Coca-colanisation of the World Thirst
No survey of world soda pops could ignore the presence of the 800 lb. gorilla in the corner of the room: Coca-Cola. Coke is a presence in all parts of the world, with an incredibly well-organized distribution network trucking in bottles of soda to the most remote cantinas and lonely vending machines, and modern efficient bottling plants located in strategic locations across the globe.
In markets where Coca-Cola does not dominate the market directly, the company has bought up previously existing local beverage brands, such as Appletiser in South Africa, Inca Kola in Peru, and Thums Up and Limca in India.

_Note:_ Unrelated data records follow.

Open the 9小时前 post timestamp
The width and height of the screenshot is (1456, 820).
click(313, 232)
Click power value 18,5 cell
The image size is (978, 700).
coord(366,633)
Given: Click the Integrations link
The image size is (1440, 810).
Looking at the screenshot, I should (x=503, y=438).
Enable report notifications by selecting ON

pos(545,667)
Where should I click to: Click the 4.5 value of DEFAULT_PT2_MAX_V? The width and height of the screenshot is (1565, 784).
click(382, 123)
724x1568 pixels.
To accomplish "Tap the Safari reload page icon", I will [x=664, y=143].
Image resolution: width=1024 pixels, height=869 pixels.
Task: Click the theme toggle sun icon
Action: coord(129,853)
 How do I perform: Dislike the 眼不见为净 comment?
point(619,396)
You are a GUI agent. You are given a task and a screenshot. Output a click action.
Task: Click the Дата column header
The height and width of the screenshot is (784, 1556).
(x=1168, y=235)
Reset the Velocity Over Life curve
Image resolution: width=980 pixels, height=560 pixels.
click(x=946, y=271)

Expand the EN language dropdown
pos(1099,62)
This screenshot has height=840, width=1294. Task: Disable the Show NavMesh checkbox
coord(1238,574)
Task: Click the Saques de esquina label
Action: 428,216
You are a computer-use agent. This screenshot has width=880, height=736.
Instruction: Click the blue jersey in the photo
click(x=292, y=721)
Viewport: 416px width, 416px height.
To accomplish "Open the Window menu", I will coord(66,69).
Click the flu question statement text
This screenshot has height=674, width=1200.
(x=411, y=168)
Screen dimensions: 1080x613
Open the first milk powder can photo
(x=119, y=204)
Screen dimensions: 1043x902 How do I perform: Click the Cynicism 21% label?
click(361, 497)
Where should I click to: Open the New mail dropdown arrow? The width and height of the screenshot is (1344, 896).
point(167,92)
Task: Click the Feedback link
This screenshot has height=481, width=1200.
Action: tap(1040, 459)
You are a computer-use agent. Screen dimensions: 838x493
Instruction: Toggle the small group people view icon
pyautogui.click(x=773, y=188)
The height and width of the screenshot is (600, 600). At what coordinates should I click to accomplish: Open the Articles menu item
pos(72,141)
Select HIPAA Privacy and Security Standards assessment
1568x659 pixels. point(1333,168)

In many cases it is simply the devoted consumers of these local drinks that prevent them from being dissolved in favor of the better-advertised brands concentrated in the Coca-Cola stable.
In other places, Coke has as yet been unable to mount a successful attack against some local favorite, such as Julmust in Sweden, Chinotto in Italy and Kvas in Russia. Here the company concedes somewhat, by inventing a new product similar to the stubborn indigenous drink in hopes of drawing away a portion of the market.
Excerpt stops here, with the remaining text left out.